Divergence in Hierarchical Binomial Linear model not solved by non-centered model

I tried making a hierarchical linear model, but resulted in 20% divergence. I tried increasing the adapt_delta, and it helped, but did not entirely resolve the problem. I read this guide, and made a corresponding non-centered model, but this led to the same divergence issue. I think I must have a mistake in my stan model? Or I misunderstand something entirely? Below are my first model (centered) and second model (non-centered).

Given exercise:
Copy word for word the part of the divergence post between "I tried making" and "second model (non-centered).", inclusive. Rely solely on the divergence post for what comes next.

Provided data:

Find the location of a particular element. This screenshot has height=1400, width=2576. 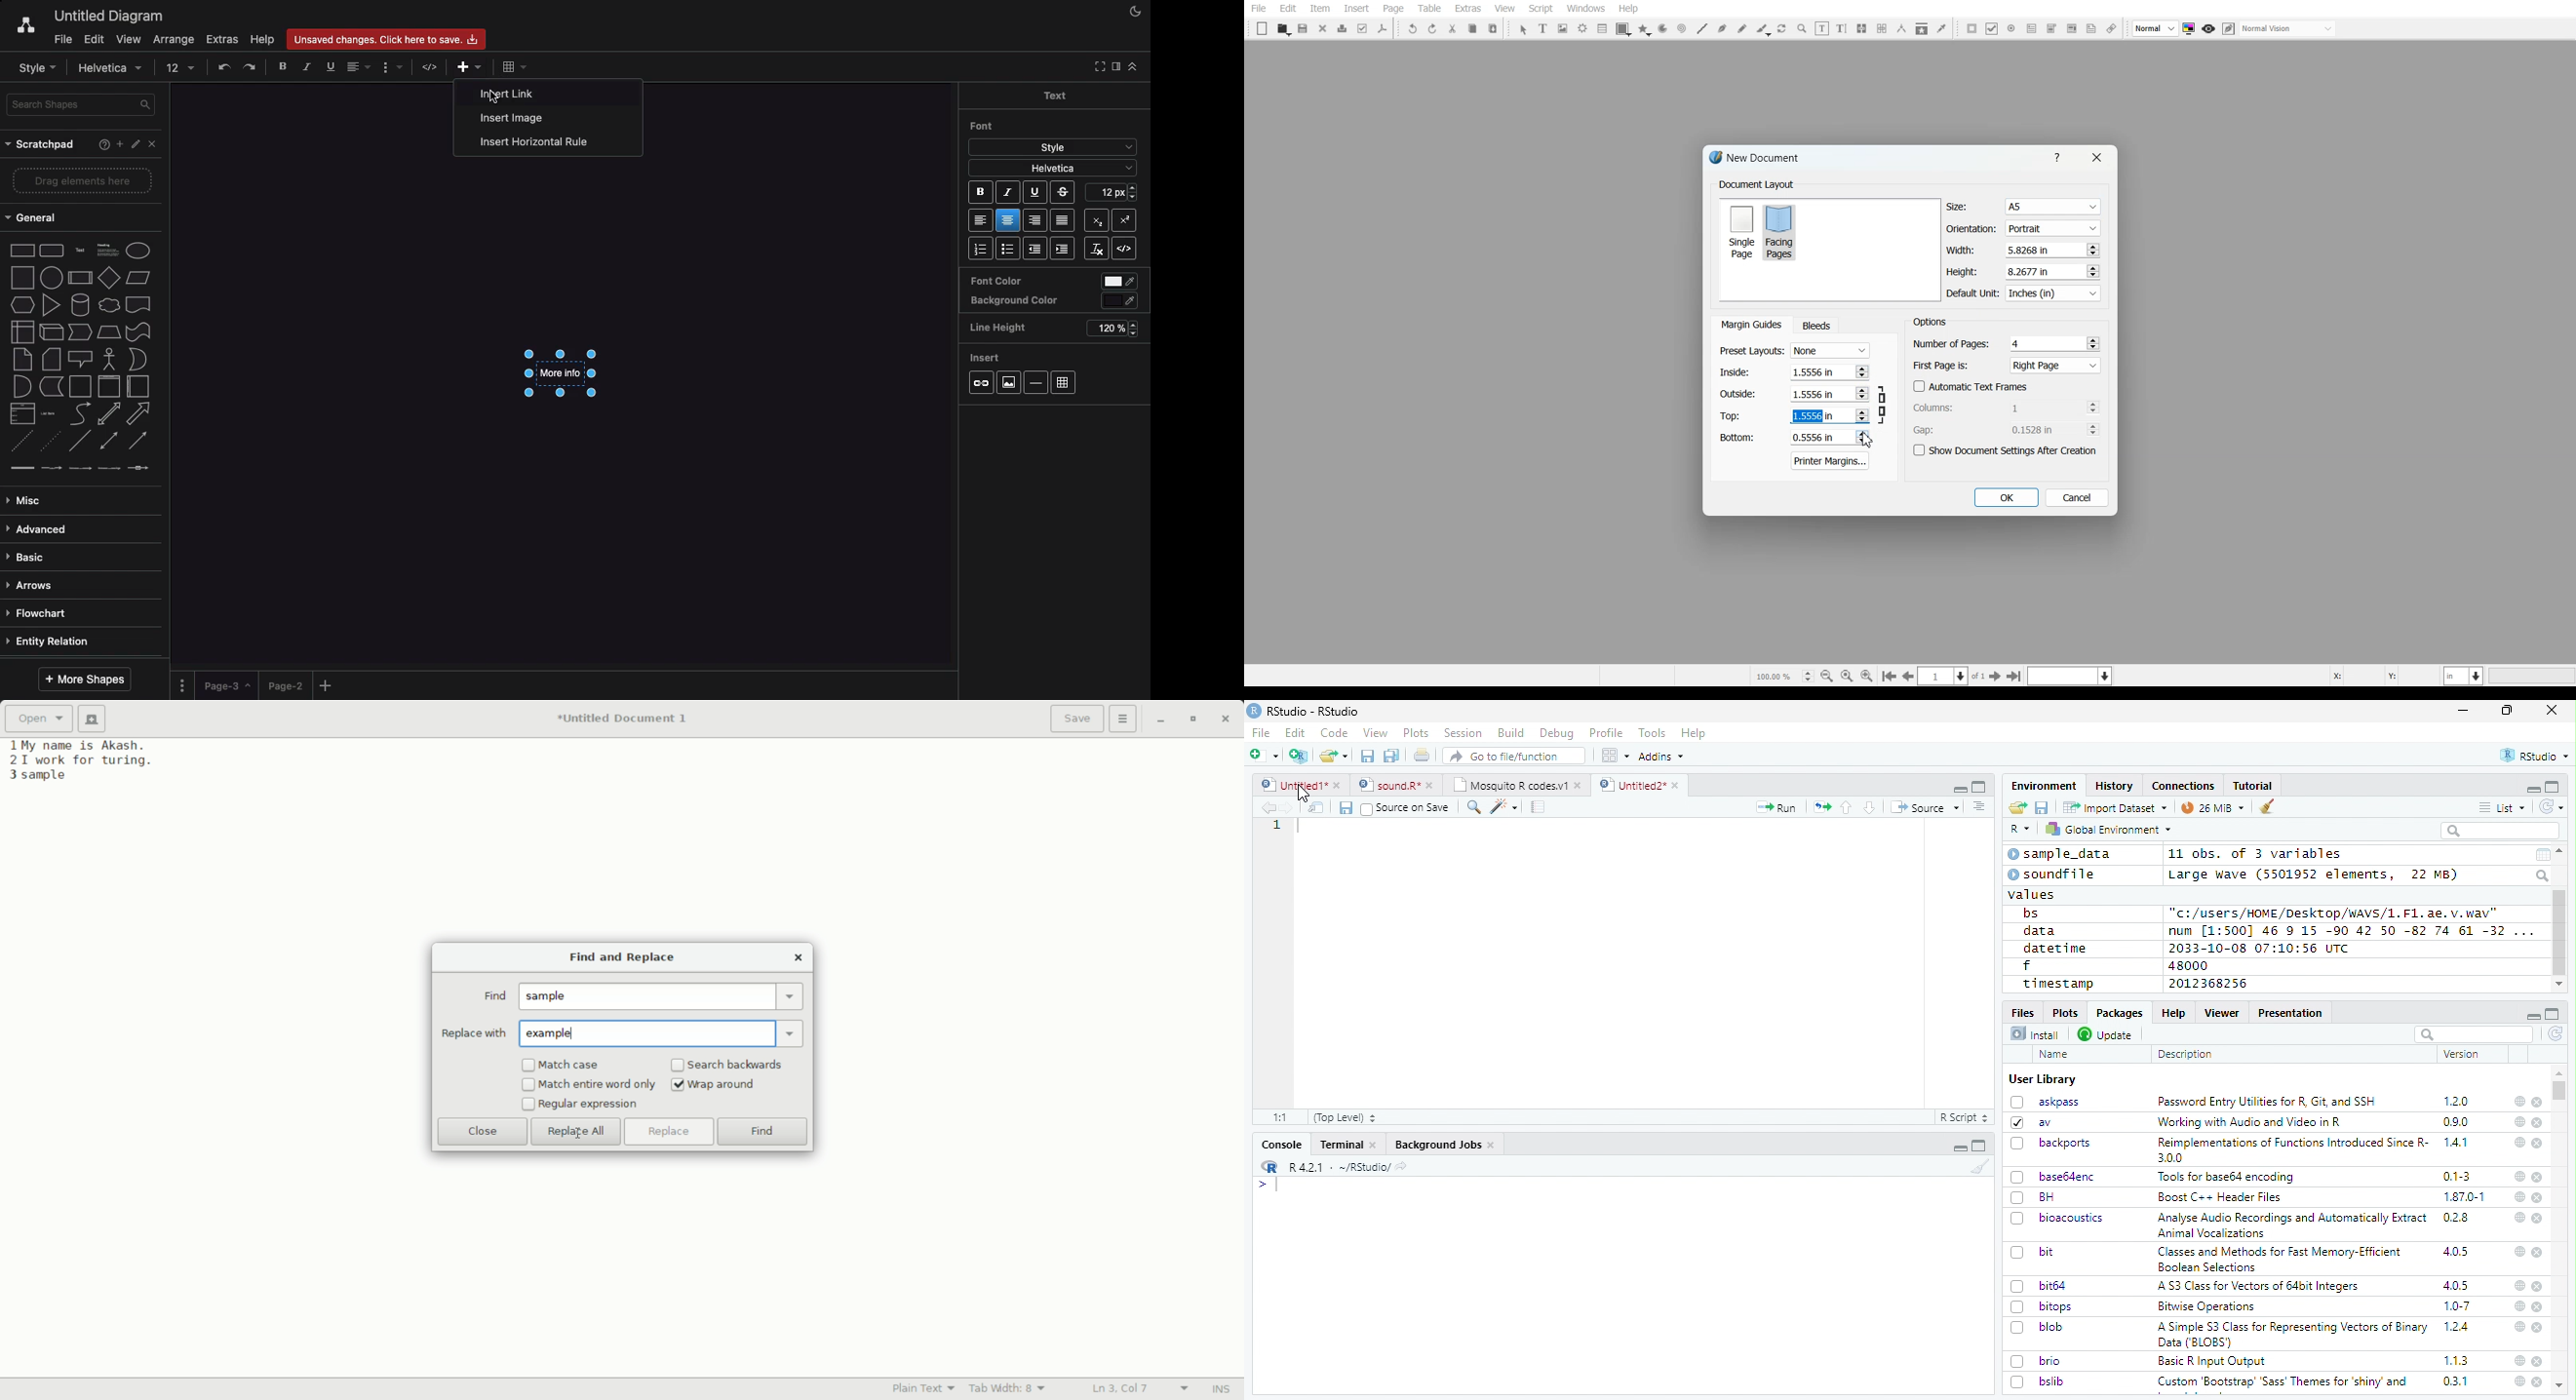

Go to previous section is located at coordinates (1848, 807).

---

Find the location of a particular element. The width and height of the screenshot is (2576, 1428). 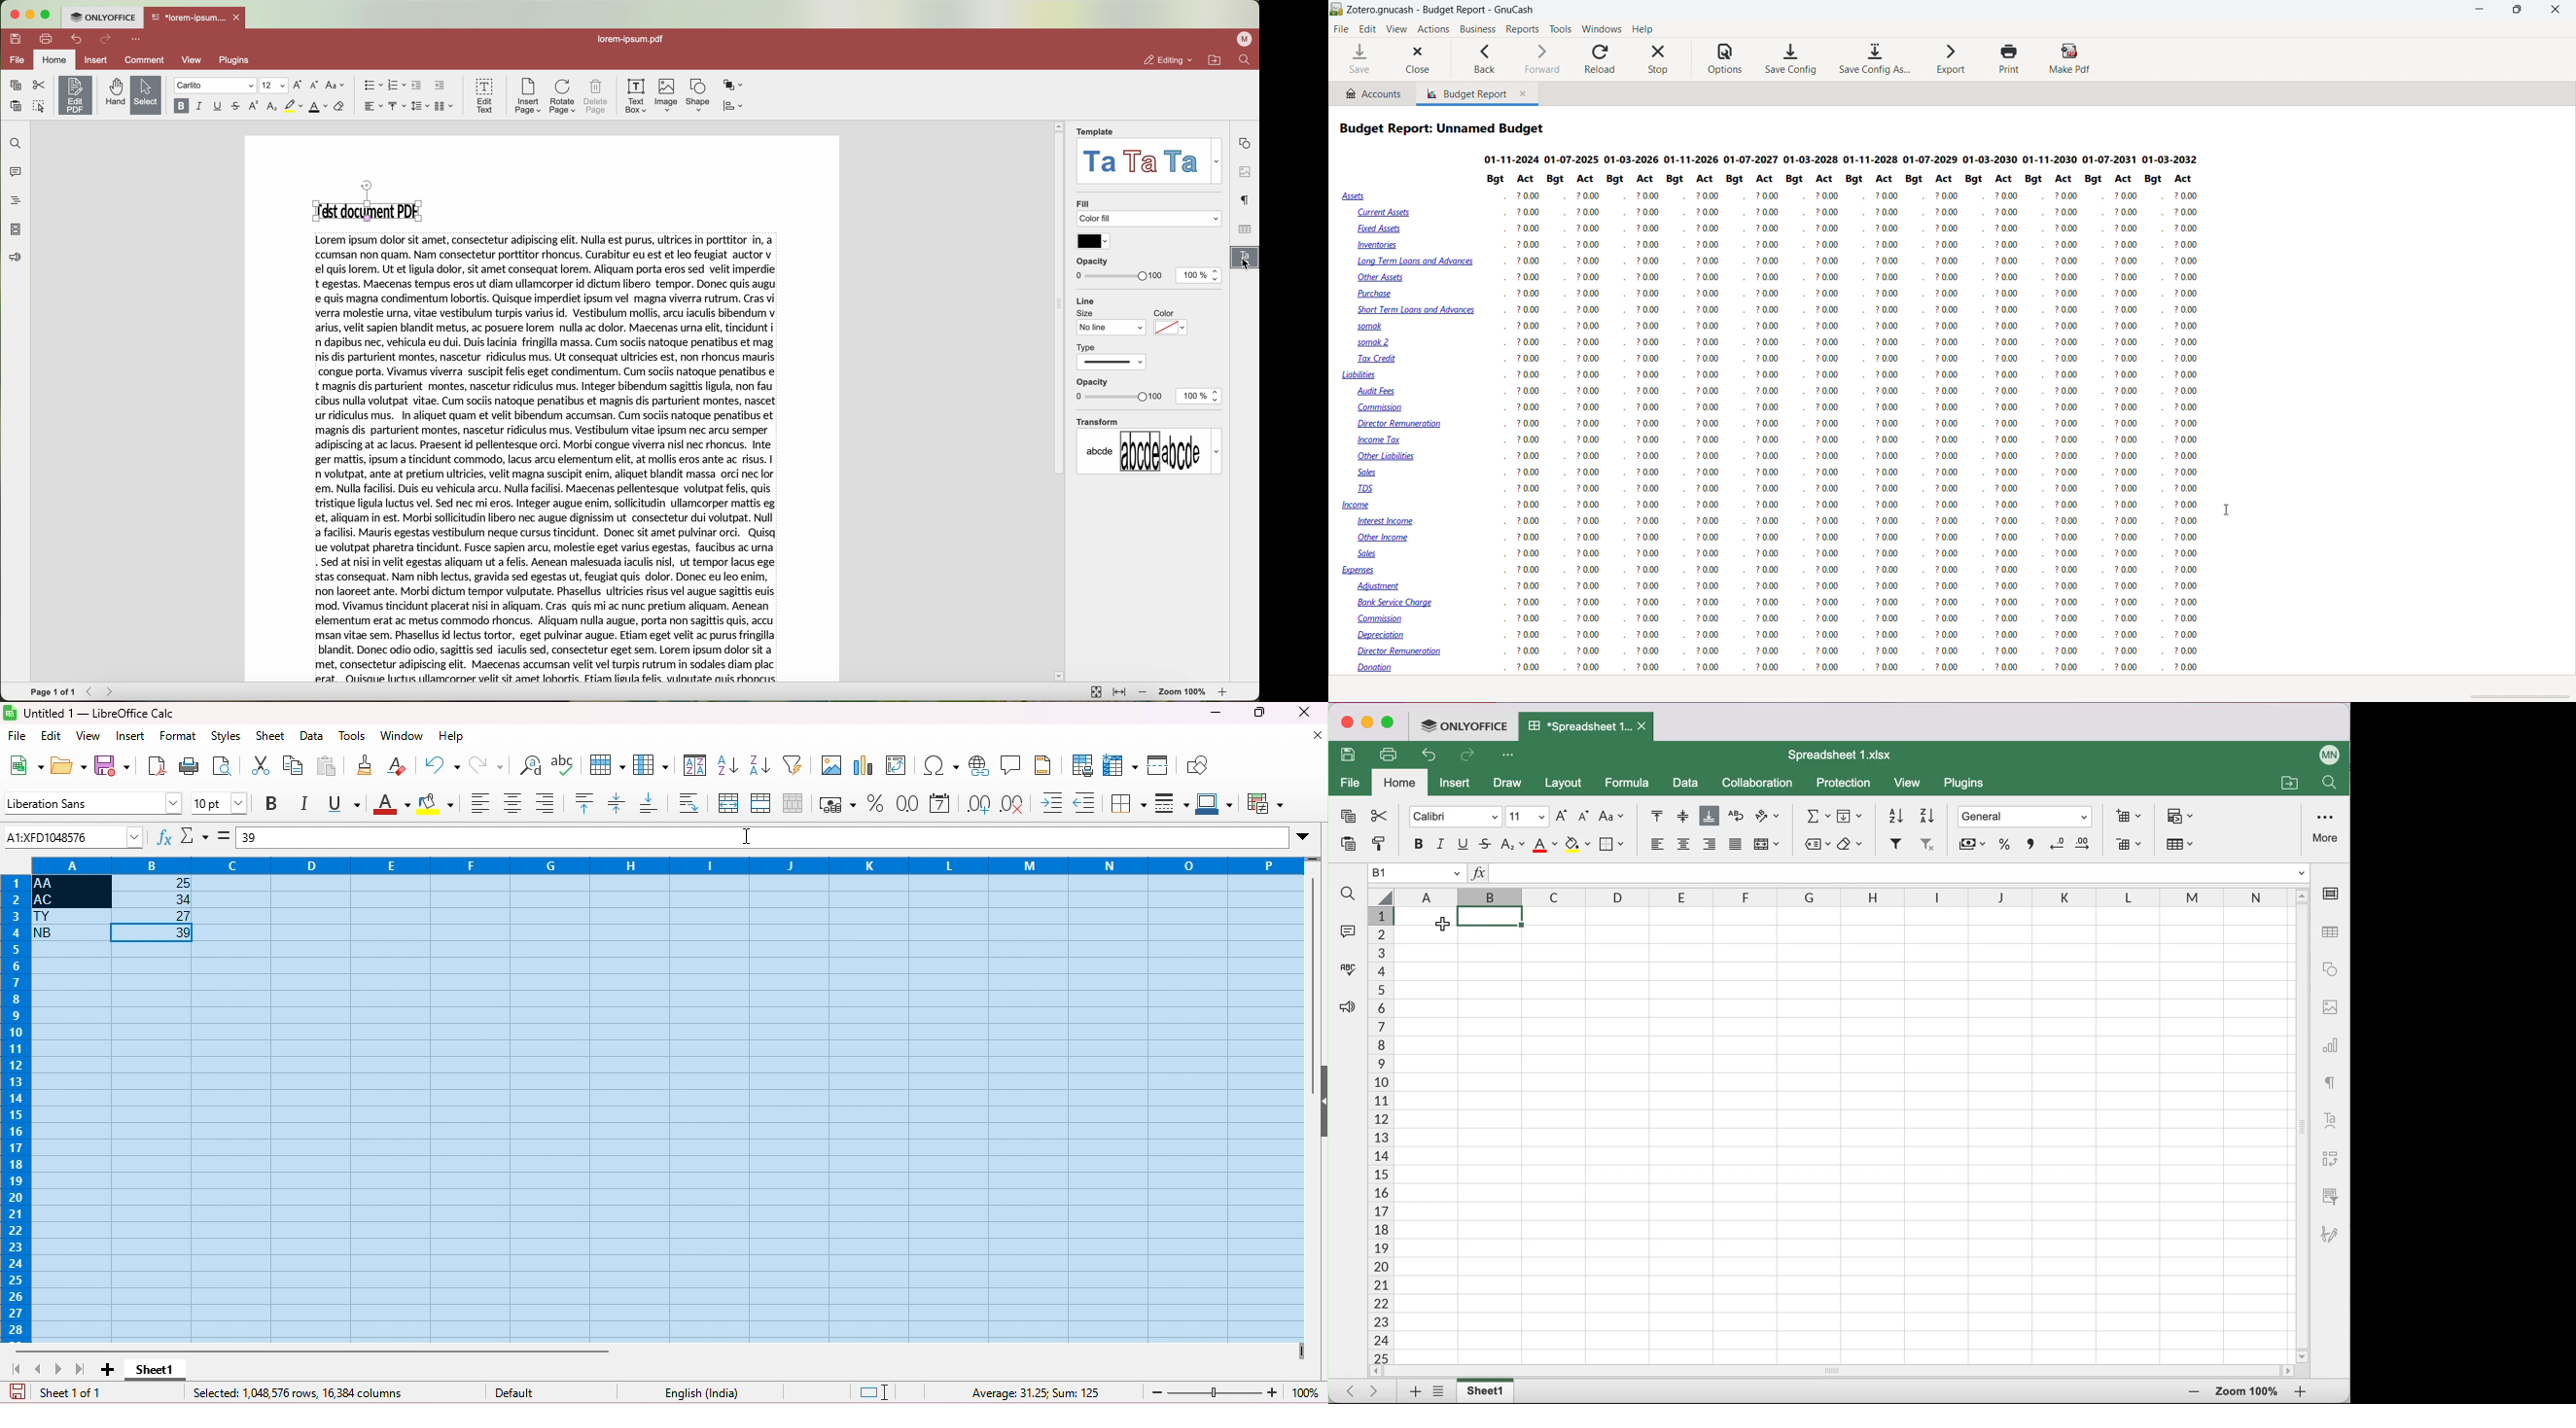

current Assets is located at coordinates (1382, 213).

* * *

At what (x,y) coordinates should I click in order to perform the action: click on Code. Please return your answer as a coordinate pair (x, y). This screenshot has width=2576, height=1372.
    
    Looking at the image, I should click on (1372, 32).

Solution to the exercise:
I tried making a hierarchical linear model, but resulted in 20% divergence. I tried increasing the adapt_delta, and it helped, but did not entirely resolve the problem. I read this guide, and made a corresponding non-centered model, but this led to the same divergence issue. I think I must have a mistake in my stan model? Or I misunderstand something entirely? Below are my first model (centered) and second model (non-centered).